> _PROBLEM STATEMENT_
What is the number of lines in the listing below that contain the word "agent"? Give only that number.

> _PROVIDED INFORMATION_
=== Section Start ===
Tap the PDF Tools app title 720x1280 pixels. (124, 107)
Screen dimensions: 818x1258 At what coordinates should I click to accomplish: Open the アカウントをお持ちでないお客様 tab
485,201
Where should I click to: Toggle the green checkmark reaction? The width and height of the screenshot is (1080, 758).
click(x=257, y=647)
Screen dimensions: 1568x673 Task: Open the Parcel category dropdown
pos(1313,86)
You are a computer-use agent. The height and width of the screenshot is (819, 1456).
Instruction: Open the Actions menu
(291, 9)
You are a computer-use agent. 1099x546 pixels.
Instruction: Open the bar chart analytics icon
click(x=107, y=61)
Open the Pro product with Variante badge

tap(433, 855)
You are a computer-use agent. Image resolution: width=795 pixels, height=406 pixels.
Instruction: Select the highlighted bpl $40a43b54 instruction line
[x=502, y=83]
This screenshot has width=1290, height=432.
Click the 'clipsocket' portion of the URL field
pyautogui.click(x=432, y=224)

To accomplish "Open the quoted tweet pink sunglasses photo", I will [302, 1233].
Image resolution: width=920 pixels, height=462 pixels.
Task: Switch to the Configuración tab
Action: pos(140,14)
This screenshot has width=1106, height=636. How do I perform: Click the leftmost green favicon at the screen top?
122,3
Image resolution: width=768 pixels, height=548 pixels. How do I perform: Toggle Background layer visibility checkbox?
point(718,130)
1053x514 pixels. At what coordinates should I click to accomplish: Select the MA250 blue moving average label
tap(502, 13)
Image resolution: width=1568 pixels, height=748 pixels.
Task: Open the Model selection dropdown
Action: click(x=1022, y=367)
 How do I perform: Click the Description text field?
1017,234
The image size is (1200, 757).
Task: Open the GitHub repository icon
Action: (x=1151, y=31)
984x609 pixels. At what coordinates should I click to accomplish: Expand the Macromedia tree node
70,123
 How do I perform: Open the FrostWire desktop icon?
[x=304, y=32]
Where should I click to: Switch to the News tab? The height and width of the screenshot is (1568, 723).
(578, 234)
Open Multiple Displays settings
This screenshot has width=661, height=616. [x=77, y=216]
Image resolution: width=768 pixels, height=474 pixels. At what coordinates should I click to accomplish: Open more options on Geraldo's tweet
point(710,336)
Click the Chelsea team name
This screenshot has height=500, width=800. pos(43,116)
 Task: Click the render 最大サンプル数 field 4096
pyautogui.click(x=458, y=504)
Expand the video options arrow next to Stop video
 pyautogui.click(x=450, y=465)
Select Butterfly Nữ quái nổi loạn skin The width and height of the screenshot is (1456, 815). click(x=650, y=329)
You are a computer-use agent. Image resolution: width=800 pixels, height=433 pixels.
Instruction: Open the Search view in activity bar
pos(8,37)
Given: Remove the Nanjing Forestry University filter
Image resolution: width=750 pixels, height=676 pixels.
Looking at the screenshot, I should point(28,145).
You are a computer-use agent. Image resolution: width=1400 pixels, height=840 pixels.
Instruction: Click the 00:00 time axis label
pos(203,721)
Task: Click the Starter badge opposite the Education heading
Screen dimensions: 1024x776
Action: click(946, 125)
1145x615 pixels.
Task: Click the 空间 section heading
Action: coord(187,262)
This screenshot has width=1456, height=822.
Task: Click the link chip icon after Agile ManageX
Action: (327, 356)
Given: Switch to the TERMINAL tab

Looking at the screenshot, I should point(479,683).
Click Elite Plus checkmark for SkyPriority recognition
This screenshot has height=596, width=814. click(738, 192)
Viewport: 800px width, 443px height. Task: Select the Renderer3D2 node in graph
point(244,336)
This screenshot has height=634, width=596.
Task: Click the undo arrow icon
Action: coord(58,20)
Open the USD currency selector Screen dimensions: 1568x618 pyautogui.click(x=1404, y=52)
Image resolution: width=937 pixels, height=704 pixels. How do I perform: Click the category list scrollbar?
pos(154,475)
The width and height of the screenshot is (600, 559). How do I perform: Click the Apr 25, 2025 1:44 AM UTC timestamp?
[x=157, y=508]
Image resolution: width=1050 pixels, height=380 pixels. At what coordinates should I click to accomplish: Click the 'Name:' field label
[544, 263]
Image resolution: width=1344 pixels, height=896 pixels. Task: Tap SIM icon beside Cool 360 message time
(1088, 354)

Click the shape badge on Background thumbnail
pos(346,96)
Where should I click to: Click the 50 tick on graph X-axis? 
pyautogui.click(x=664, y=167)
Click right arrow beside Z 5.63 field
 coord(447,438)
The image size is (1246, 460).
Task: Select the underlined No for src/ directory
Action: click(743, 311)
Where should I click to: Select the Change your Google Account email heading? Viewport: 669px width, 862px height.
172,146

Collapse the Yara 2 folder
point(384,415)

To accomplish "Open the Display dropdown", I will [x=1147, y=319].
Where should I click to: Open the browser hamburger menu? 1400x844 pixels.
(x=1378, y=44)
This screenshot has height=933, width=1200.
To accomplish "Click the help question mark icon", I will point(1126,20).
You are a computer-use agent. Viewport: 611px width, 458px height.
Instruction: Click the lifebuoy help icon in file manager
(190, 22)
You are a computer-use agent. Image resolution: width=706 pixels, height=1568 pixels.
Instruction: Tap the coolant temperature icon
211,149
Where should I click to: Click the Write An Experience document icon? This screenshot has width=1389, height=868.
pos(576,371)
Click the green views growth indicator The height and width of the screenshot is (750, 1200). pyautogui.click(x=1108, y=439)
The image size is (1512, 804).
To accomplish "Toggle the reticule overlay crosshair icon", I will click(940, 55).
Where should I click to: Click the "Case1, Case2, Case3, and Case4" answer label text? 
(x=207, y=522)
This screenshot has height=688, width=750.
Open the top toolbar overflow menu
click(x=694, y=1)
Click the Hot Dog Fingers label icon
=== Section End ===
> _OUTPUT FOR THIS TASK_
7